Vergewaltiger zieht in die Nähe seines Opfers
ZÜRICH. Nach seinem Gefängnisaufenthalt zieht ein Vergewaltiger an den gleichen Ort wie sein Opfer – trotz Kontaktverbot.
An jenem Tag brach für M. H.* (35) eine Welt zusammen: Als sie bei der Arbeit auf der Post die Neuzuzüger der Gemeinde registrierte, tauchte der Name H. M.* (34) auf. Der Mann, der sie vergewaltigt und bedroht hatte und zu drei Jahren Haft verurteilt worden war. Nach Haftentlassung zog M. trotz Kontaktverbot ins gleiche Städtchen wie H., keine 140 Meter von ihrem Arbeitsplatz entfernt. «Aber ich tippte weiter. Erst als ich den PC ausgeschaltet hatte, brach ich zusammen», schildert H. den Tag im «Beobachter». Wieso sie nicht über die vorzeitige Haftentlassung ihres Peinigers informiert wurde, bleibt offen.

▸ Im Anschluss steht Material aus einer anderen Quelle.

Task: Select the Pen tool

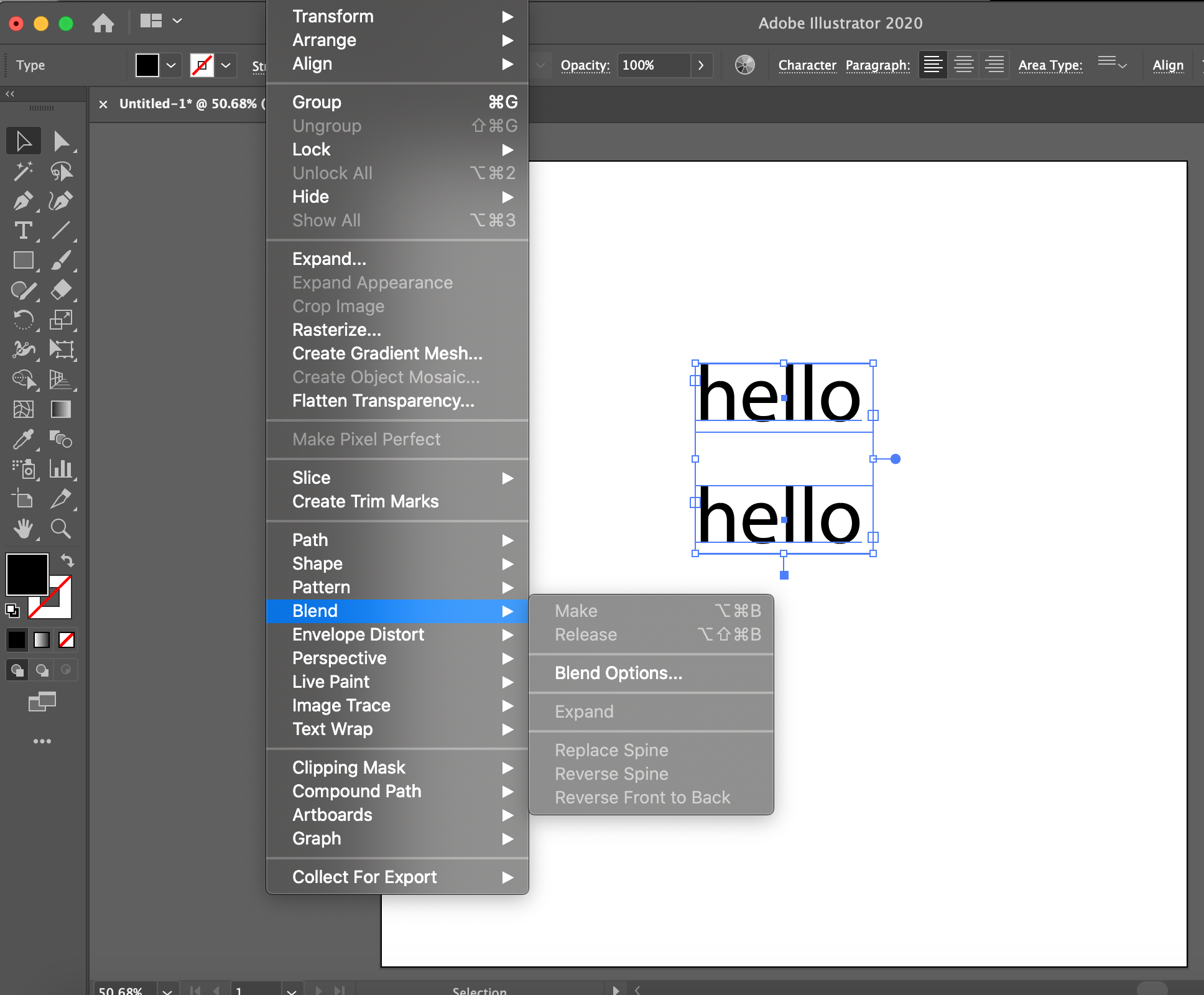Action: coord(22,200)

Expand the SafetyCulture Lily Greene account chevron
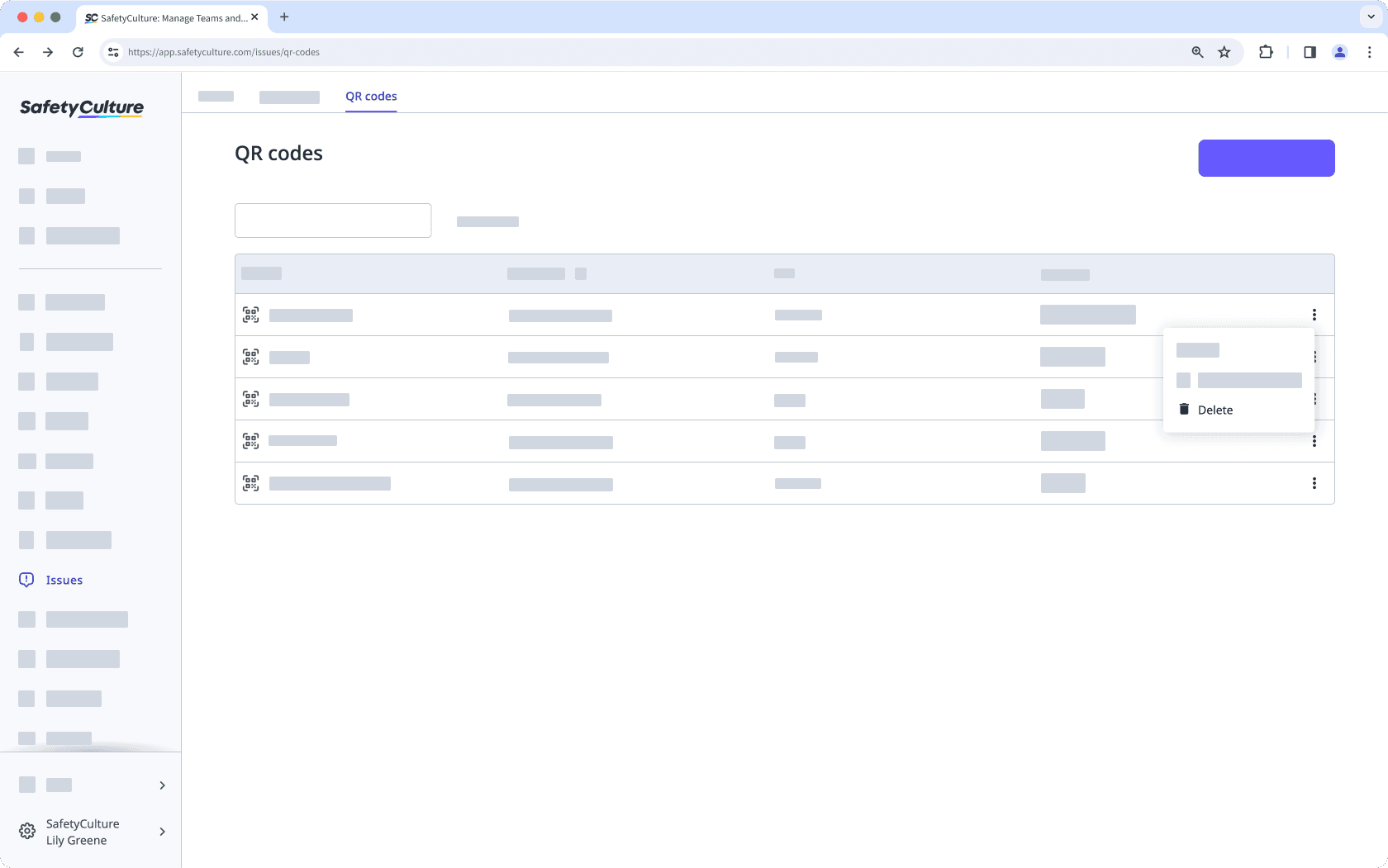pos(162,832)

H.s Martyrium nahm im Dezember 2011 seinen Lauf. Sie lernt M. im Internet kennen, bald folgt die Heirat in dessen nordafrikanischer Heimat. Er zieht nach Graubünden, sie wird schwanger. Es lief gut.
Mit der Geburt der Tochter im Oktober 2012 fingen jedoch die Probleme an: Er stösst sie, wird eifersüchtig, verfolgt sie auf Schritt und Tritt, zwingt sie zu sich ins Bett – manchmal viermal pro Woche, über 40- mal. Sie will nicht, wagt aber nicht, zu widersprechen.
Den Pass der Tochter hat er an sich genommen, und er droht, auch das Kind mitzunehmen. Schliesslich trennt sich H. von M. und erwirkt im September 2014 ein Kontaktverbot, das er ignoriert. M. muss ins Gefängnis, H. zieht um und will neu anfangen. Und jetzt das. M. wohnt nur einen Steinwurf von ihrer Arbeitsstelle entfernt. Sie fühlt sich ohnmächtig, alleingelassen. Ein Brief der Opferhilfe ans Gericht blieb unbeantwortet. Die Polizei sagte: «Wir können erst eingreifen, wenn nochmals etwas passiert.» Derweil steht M. eines Tages plötzlich neben dem Auto, in das H. sich gerade gesetzt hatte. «Das Herz explodierte fast, ich bekam keine Luft», so H. Laut M.s Beistand ist diese Angst unbegründet, er sei jetzt ein besserer Mensch. H. wird ihm bald wieder vor Gericht begegnen. M. will sich das Recht erkämpfen, die gemeinsame Tochter zu sehen.